7. Care management codes have historically underperformed. Past attempts to compensate PCPs for non-visit activities like care coordination and patient messaging through special codes saw low adoption. New 2025 “advanced primary care management” codes face the same uncertainty.
8. PCPs perform significant uncompensated work. Activities like patient messaging, care coordination and remote monitoring are not easily reimbursed under fee-for-service, putting PCPs at a structural disadvantage.

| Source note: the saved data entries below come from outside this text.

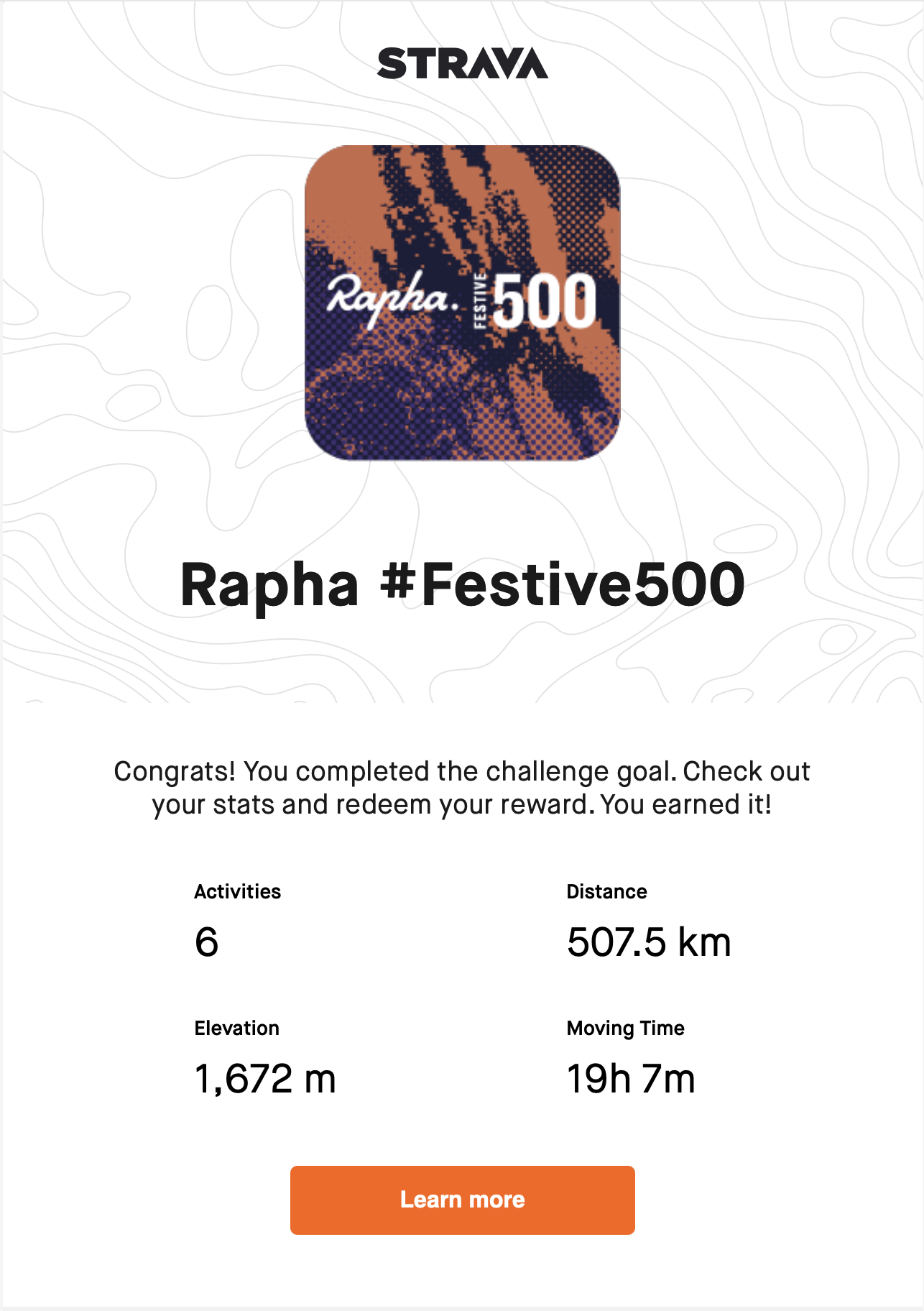Click "redeem your reward" sentence line
924x1311 pixels.
point(462,804)
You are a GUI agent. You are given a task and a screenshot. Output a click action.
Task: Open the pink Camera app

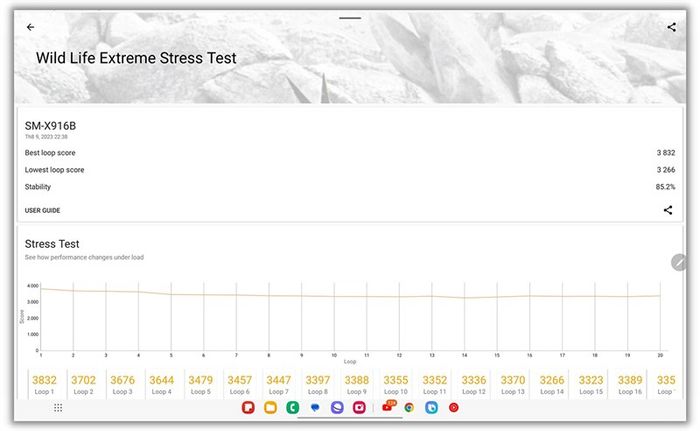(359, 408)
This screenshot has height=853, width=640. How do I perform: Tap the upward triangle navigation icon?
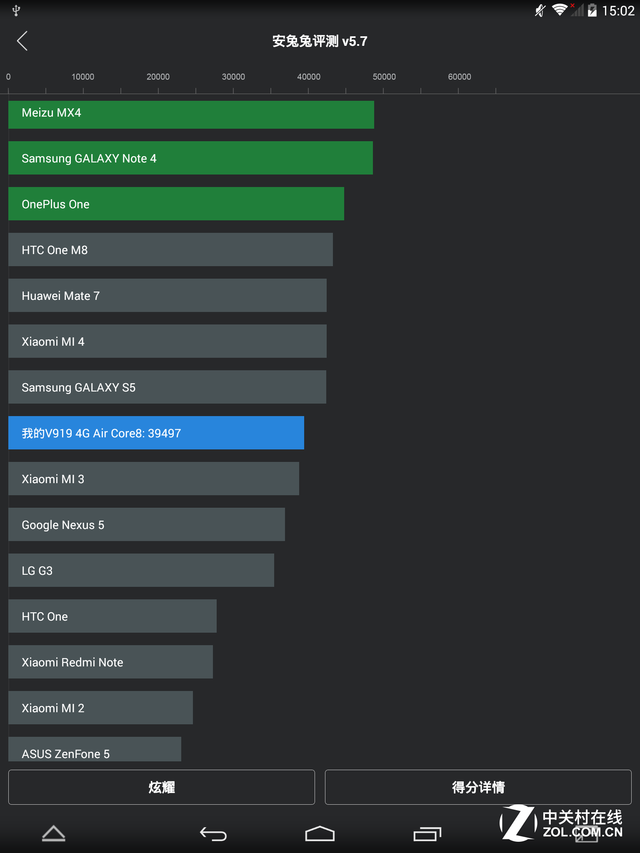53,833
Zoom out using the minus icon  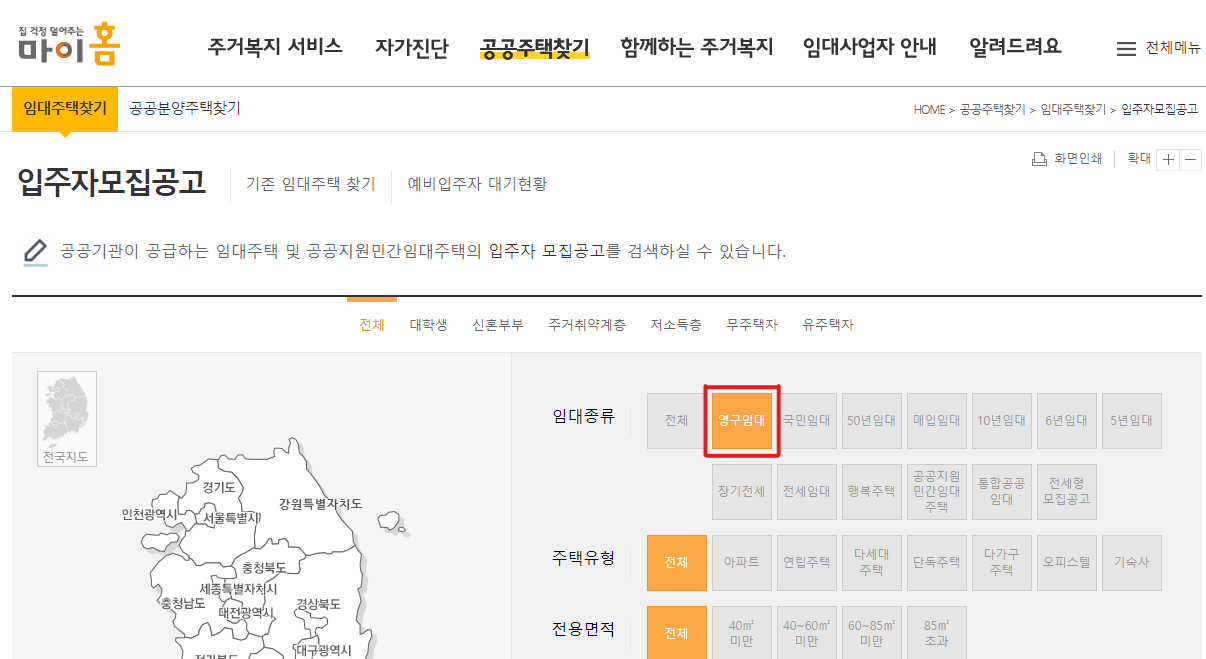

9. Medicare Advantage enrollment is masking the true scale of the problem. The paper notes that the growing share of beneficiaries enrolled in Medicare Advantage are not captured in traditional Medicare fee-for-service claims data. This means the analyses likely understate the full picture, since the declining trend in PCP payments is only visible for the traditional Medicare population, and that population itself shrank from 38.9 million to 34.4 million beneficiaries between 2017 and 2023.
10. A hybrid payment model is the most promising solution. The authors recommend combining population-based payments (to cover uncompensated activities for all attributed patients) with a separate conversion factor specifically for primary care, rather than continuing to rely on broad E&M fee increases.